Dataset entries:
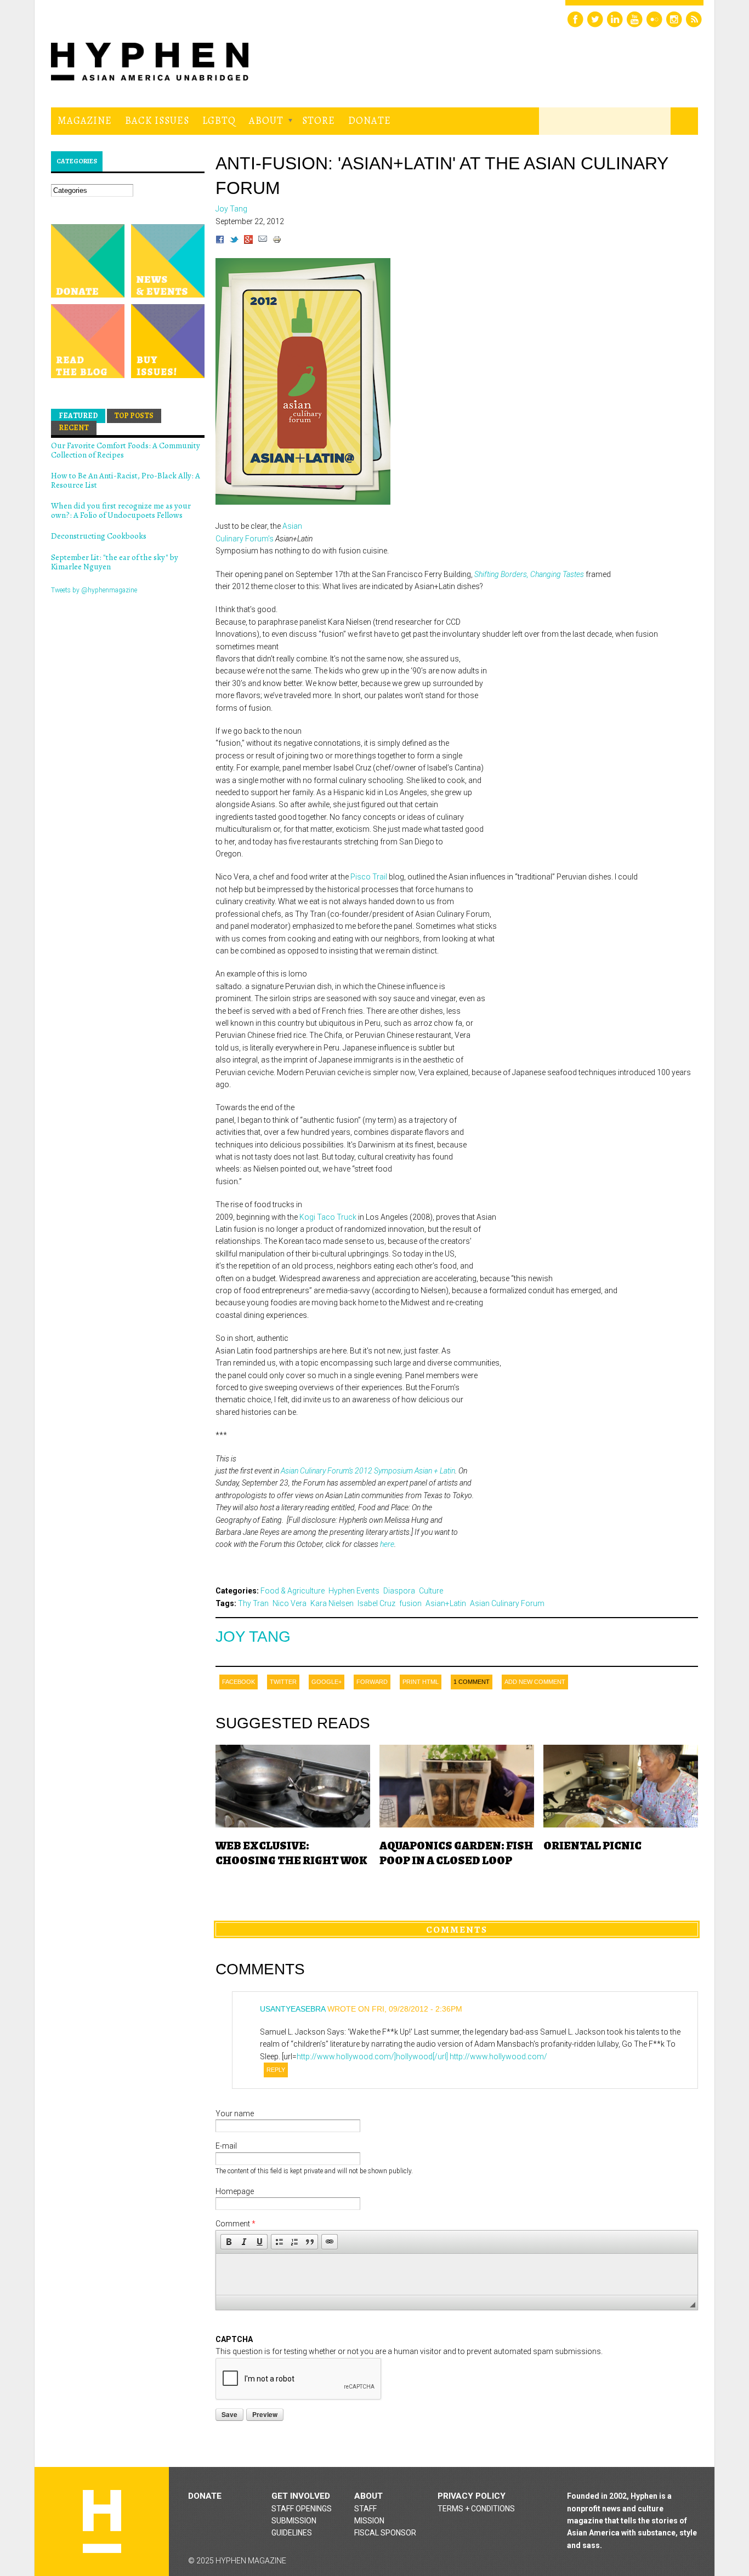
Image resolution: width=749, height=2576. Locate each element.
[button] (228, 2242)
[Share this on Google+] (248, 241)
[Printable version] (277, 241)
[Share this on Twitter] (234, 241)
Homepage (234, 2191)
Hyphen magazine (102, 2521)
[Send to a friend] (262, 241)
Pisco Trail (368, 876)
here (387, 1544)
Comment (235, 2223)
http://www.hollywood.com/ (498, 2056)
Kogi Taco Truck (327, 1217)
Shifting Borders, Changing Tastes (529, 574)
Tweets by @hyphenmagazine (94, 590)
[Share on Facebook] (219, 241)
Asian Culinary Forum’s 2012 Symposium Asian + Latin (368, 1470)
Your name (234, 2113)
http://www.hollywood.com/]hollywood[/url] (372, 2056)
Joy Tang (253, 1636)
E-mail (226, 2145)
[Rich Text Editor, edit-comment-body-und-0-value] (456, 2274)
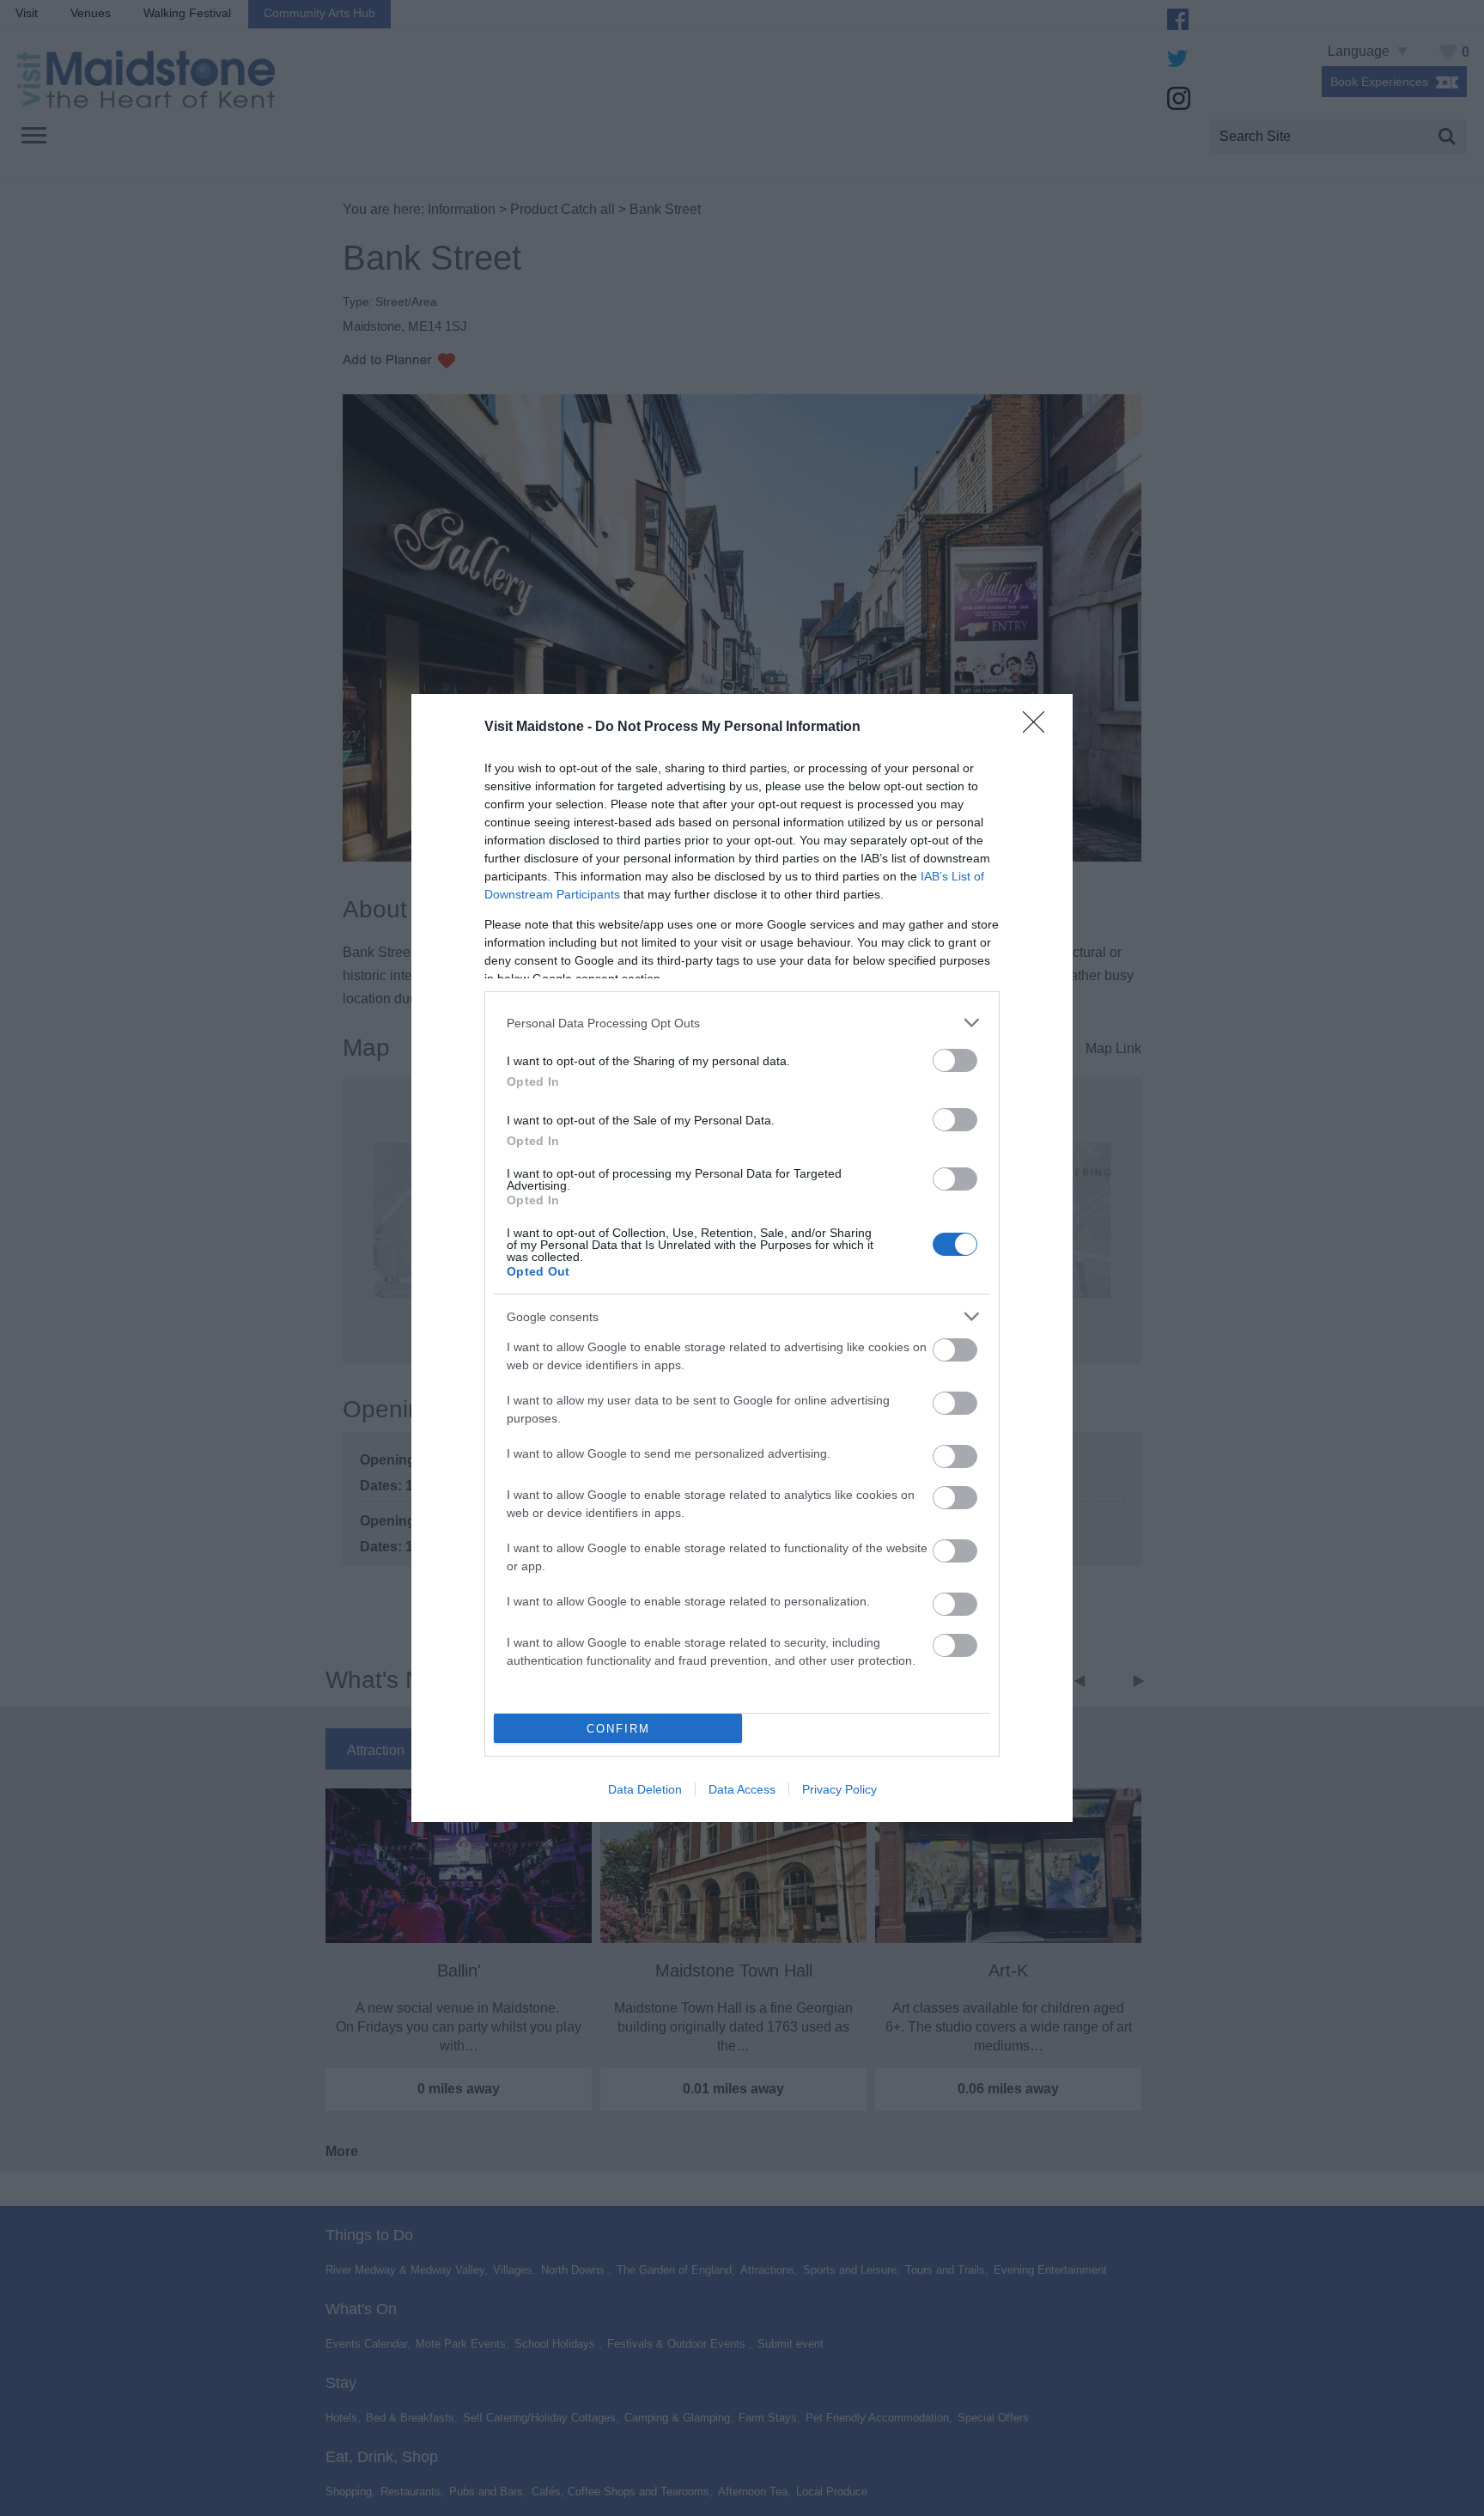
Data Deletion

» **Instructions for the task**:
Return all lines from the data above with "this" in them.

» **Exercise response**:
[Share this on Google+] (248, 241)
[Share this on Twitter] (234, 241)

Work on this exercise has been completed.